* [Short task] Transcribe everything in the Nuvla documentation excerpt below, from "To use this" down to "an output parameter.".

* [Extract provided]
Information Passed Out of Container
Very frequently a running container must pass some information back to the user. A container generating a random password or token for accessing services within a container is a typical example.
To do this, you can provide a list of output parameters when you define an application. Values for these output parameters can then be set by the container when it runs. Setting the values of output parameters can be done most easily via the Nuvla Python client API. See below for details.
Uploading Containers
Nuvla can use any image that has been uploaded to any Docker repository. By default, Nuvla expects Docker Hub. If you have an account on Docker Hub, you can create an organisation to hold your “repositories”, each of which holds multiple tagged versions of an image.
The process is straightforward:
- Use the
docker login
command to log into the Docker Hub. - Build your image with
docker build
. - Tag for image with
docker tag
, providing a tag name. - Upload the image with
docker push
.
At this point, the image will be visible in the Docker Hub and can then be used from Nuvla.
If your Docker image is protected by a username/password, just create a Docker Registry credential and reference these credentials in the app. Nuvla will then use these credentials on behalf of the user when deploying the protected Docker images.
To use this API you must ensure that your customised image contains Python (2.7+ or 3.x). You can then install the Nuvla Python API with
the command pip install nuvla-api
.
Customised Jupyter Notebook
The Jupyter notebook demo contains the following customisations:
-
Installation of Python,
pip
, and the Nuvla Python API. -
Accessing of the deployment resource to recover detailed information about referenced
data-record
resources. -
Generating a token to protect the deployed notebook and passing this information back to the user through an output parameter.
We will show how each of these customisations are accomplished in the
Dockerfile
and in a Python script added to the container.
The Dockerfile
used to generate the customised Jupyter Notebook
is duplicated below:
FROM sixsq/gssc-sepp:latest
RUN apt-get update && apt-get install -y python python-pip
RUN pip install nuvla-api
ADD link-data.py /root/link-data.py
RUN chmod a+x /root/link-data.py
ADD start-service.sh /root/start-service.sh
RUN chmod a+x /root/start-service.sh
ENTRYPOINT ["/root/start-service.sh"]
This Dockerfile
is short and straightforward. It:
-
Installs Python,
pip
, and the Nuvla Python API, -
Adds a Python script (
link-data.py
) that organises the referenced data objects, and -
Adds a script (
start-service.sh
) that replaces the entry point of the parent image.

* [Data extract]

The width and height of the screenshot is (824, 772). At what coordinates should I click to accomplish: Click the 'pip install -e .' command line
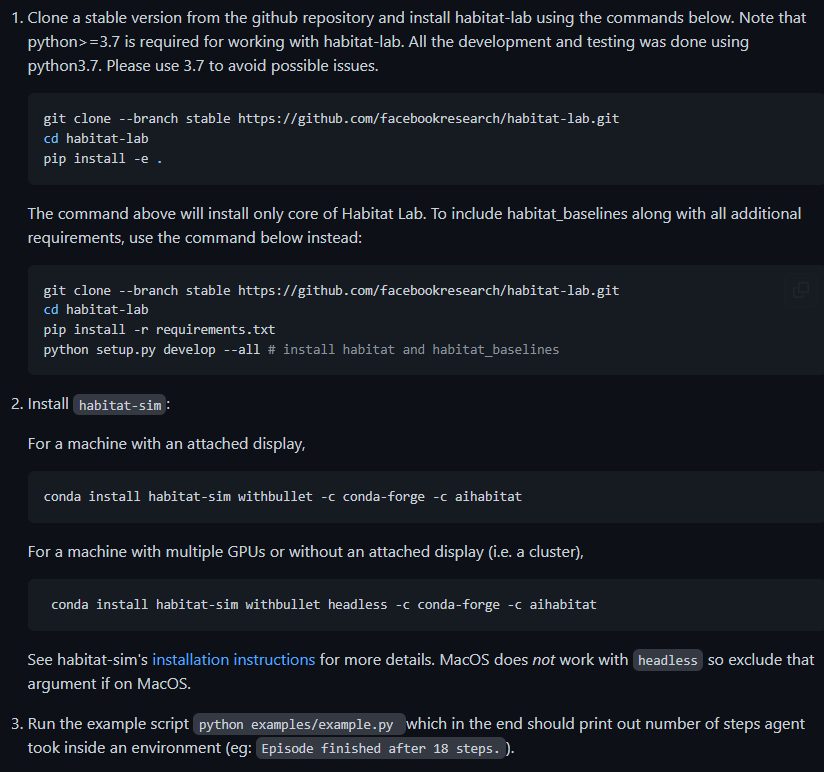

* [Finished exercise]
To use this API you must ensure that your customised image contains Python (2.7+ or 3.x). You can then install the Nuvla Python API with
the command pip install nuvla-api
.
Customised Jupyter Notebook
The Jupyter notebook demo contains the following customisations:
-
Installation of Python,
pip
, and the Nuvla Python API. -
Accessing of the deployment resource to recover detailed information about referenced
data-record
resources. -
Generating a token to protect the deployed notebook and passing this information back to the user through an output parameter.